A favorable Delaware Supreme Court ruling in favor of the firm lifted its stock yesterday, but shares remain undervalued.
Today's Delaware Supreme Court ruling in favor of 5-star Chicago Bridge & Iron
may signal its long-running dispute with Westinghouse is near an end. We believe the uncertainty surrounding this issue was one of the major issues depressing the firm's stock price. CBI stock was trading roughly 35% higher intraday.
David Silver, CFA, CPA, is a senior equity analyst for Morningstar.
We plan no change to our $37 fair value estimate as a result of today's ruling as our fair value estimate already assumed the value of post-closing adjustments or a future settlement would be immaterial.
In our view, today's reversal of a lower-court ruling means any potential adjustments or claims related to CB&I's October 2015 sale of its nuclear construction business to Westinghouse will be evaluated under contract law. The lower court previously ruled that the dispute was to be resolved via an arbitration process specified in the original agreement. The original arbitrator came from a financial background, and was empowered with great flexibility regarding his approach to evaluating completing claims, and with no requirement to utilize a legal framework for his ultimate, binding decision. We believe this structure for dispute resolution created additional uncertainty for investors and led many to believe CB&I could ultimately be required to pay some or all of Westinghouse's claims.
The nominal amounts in dispute are large: Westinghouse sought post-closing adjustments totaling $2.15 billion from CB&I, while CB&I sought $428 million from Westinghouse.
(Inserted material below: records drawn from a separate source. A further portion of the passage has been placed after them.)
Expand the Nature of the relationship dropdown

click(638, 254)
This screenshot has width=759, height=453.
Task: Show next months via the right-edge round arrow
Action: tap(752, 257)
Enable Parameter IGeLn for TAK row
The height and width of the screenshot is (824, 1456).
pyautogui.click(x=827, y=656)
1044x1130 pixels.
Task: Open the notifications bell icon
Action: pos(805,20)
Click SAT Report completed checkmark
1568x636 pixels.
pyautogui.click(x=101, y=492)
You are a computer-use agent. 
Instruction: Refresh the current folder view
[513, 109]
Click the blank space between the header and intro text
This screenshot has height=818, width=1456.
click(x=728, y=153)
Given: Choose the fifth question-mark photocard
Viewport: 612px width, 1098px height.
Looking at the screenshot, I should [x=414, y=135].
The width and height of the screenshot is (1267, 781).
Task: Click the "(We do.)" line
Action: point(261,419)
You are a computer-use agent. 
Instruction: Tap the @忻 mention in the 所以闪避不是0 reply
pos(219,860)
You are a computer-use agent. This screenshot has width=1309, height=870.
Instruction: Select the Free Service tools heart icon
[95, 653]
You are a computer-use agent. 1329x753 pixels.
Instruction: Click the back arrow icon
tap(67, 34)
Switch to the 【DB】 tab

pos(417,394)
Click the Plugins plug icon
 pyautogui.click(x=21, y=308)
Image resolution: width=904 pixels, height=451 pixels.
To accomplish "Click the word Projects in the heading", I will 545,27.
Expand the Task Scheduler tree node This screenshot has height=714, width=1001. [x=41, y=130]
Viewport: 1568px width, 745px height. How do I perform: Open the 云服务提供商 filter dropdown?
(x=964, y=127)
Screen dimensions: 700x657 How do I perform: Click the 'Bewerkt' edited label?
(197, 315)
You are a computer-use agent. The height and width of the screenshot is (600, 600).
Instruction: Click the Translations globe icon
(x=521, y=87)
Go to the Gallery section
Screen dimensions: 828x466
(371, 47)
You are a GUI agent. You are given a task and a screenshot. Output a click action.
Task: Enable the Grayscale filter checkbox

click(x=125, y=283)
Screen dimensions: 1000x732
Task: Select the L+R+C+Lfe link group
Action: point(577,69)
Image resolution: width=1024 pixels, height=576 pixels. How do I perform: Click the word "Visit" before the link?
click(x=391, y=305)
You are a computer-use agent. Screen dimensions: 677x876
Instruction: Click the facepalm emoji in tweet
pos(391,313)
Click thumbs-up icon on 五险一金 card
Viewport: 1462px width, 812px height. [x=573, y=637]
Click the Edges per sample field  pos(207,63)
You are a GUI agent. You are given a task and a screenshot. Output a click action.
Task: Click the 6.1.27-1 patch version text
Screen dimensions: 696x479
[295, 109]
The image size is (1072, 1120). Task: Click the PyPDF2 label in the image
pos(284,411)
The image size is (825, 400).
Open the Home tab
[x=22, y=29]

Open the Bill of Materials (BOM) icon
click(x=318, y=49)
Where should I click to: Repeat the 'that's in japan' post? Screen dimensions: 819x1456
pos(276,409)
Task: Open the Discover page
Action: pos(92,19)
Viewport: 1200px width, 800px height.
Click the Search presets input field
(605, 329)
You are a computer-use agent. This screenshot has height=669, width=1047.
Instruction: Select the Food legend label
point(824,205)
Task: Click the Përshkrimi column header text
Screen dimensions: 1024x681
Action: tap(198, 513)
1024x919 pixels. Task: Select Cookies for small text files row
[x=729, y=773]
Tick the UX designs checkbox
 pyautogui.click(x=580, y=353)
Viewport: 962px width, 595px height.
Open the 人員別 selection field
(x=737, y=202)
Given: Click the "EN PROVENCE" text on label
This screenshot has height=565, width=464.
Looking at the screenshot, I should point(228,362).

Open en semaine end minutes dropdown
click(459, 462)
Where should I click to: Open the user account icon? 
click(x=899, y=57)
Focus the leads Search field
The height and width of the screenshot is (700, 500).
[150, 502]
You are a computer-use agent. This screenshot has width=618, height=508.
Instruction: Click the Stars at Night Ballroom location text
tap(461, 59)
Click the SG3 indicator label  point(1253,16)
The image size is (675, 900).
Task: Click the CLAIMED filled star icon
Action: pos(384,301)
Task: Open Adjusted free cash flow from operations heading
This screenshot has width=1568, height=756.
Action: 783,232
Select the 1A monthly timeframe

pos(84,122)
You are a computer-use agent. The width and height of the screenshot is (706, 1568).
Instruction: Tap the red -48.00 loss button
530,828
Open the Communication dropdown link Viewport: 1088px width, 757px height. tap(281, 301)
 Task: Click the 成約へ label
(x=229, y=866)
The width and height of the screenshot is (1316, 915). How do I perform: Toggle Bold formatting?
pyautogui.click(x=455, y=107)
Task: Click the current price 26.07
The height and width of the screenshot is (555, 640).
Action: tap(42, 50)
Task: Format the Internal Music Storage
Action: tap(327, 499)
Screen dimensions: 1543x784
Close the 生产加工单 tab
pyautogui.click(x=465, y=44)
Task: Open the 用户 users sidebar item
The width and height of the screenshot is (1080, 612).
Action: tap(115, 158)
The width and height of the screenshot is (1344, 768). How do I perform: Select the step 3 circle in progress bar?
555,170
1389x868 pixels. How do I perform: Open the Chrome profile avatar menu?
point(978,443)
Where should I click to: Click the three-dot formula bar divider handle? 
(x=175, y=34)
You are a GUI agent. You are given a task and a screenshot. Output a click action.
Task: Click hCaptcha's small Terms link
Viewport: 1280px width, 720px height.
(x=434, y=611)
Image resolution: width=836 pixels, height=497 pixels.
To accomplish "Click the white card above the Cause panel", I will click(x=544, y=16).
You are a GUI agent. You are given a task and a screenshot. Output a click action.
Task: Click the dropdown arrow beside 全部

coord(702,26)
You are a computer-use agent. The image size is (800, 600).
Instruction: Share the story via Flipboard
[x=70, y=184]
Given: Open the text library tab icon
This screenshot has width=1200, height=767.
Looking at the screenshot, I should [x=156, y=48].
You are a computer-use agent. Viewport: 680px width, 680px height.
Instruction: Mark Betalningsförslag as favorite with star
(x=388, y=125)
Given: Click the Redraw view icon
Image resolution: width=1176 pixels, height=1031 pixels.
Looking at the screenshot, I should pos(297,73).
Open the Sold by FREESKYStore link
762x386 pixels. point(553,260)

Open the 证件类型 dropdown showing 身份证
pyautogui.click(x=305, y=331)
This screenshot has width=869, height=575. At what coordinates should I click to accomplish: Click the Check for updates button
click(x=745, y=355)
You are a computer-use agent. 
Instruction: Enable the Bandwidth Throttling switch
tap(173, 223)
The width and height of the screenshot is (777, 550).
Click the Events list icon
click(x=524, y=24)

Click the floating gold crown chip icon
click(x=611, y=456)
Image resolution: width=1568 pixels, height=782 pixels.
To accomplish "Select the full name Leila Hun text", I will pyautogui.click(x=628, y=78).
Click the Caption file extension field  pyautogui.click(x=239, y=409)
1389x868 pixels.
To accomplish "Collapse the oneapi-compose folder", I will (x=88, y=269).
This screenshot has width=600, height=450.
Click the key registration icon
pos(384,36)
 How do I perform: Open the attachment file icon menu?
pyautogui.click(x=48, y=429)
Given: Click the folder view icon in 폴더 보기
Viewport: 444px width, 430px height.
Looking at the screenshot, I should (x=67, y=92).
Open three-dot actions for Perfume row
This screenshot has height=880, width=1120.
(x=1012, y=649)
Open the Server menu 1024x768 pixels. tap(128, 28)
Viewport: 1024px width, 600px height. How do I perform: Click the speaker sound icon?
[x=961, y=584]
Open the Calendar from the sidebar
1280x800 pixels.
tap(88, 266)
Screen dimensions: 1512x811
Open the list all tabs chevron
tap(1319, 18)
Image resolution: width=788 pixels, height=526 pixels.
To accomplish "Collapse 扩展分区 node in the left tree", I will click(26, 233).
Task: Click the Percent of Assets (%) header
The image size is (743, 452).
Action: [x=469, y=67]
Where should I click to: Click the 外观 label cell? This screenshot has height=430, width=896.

In our view, the sale agreement is a binding contract between two sophisticated parties with no evidence of fraud or misrepresentation. If so, then any dispute to the original agreement will be evaluated under straightforward principles of contract law applied to a binding sales contract. If we are correct, we believe CB&I's defenses against Westinghouse's claims for additional compensation appear very strong, while Westinghouse's avenues to pursue additional compensation are quite limited.